DURABILITE – A la fin des essais, nos équipes inspectent la chaussure au niveau de la tige et de la semelle pour détecter d’éventuelles zones de fragilité et notent la qualité de résistance de la chaussure.

2. Essais en laboratoire – Voir ci-contre
(CTC Lyon – Laboratoire d’essais physico–mécaniques)

Certains paramètres, comme l’amorti au talon ou la restitution d’énergie de l’avant pied (dynamisme) ne sont pas perceptibles objectivement par les testeurs pendant les essais au porter. TennisAddict s’appuie sur l’expertise du laboratoire CTC à Lyon pour mesurer ces valeurs scientifiquement.
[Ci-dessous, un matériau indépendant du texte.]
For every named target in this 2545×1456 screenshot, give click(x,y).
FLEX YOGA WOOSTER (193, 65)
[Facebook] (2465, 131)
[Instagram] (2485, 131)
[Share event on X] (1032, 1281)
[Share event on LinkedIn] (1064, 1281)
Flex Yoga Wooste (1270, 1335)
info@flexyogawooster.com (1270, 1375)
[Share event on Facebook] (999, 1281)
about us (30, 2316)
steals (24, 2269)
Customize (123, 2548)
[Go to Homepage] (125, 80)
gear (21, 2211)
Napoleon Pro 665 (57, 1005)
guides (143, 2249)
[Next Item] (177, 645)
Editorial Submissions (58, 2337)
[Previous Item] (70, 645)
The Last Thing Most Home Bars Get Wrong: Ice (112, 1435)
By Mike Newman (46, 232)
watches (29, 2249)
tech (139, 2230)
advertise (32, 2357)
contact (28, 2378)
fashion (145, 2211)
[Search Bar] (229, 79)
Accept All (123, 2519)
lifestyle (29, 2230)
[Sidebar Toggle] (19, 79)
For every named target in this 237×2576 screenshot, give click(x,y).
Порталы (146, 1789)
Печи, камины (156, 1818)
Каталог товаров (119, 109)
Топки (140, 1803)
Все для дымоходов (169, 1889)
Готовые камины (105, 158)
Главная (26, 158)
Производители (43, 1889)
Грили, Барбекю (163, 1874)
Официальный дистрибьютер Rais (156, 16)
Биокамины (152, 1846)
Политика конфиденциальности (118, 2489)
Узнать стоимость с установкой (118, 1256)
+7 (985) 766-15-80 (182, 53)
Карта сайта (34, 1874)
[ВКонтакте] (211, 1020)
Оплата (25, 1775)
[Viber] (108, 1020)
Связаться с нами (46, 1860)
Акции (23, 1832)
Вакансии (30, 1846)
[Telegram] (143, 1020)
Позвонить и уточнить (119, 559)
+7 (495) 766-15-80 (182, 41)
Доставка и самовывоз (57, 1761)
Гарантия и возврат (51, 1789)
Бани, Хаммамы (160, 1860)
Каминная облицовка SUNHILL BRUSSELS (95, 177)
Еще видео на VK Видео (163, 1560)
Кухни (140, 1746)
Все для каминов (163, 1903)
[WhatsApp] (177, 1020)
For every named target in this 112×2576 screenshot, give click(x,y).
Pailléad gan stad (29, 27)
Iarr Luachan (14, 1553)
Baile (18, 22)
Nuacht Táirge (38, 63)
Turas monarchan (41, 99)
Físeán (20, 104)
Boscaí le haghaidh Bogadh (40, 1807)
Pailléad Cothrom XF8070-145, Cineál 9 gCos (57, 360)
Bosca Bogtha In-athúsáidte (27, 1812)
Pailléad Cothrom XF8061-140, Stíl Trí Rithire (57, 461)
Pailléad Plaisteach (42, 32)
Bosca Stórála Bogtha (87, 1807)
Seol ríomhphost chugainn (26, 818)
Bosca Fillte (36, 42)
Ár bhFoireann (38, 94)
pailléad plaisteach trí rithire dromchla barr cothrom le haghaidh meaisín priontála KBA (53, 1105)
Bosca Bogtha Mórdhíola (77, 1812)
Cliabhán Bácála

3. Un devoir d’objectivité

Cette question se pose légitimement, car les marques dont les produits sont testés, sont aussi potentiellement les annonceurs publicitaires du magazine. « Si nos lecteurs ont l’impression que les résultats sont achetés, il n’accorderont plus aucun crédit à nos tests. TennisAddict perdrait alors son lectorat, et donc ses annonceurs. Ce serait 
suicidaire », indique Jérôme Fechter, responsable des tests chez TennisAddict. « Mais c’est également pour cette raison que nous nous appuyons sur l’expertise d’un laboratoire indépendant comme le CTC ».

Essai n°1

AMORTI AU TALON – COEFFICIENT DE TRANSFERT

Lors de prises d’appuis violentes au sol, un important pic d’impact est transmis au corps humain. Afin d’en limiter les conséquences, il est nécessaire que la chaussure, via la semelle, puisse amortir partiellement cet impact. L’essai du coefficient de transfert mesure cet amortissement.

Essai n°2

STABILITE – COUPLE EN TORSION

Afin d’assurer un bon maintien du pied et de la cheville, il est nécessaire que l’avant-pied et l’emboîtage soient suffisamment solidaires, sans pour autant bloquer le pied. C’est ce que mesure l’essai du couple en torsion. 

Essai n°3

DYNAMISME – RESTITUTION D’ENERGIE DE L’AVANT-PIED

Il est très important au tennis de disposer d’un dynamisme sur l’avant-pied pour favoriser le changement d’appui et/ou la relance latérale. Ce potentiel de relance est mesuré par le test de la restitution d’énergie de l’avant-pied.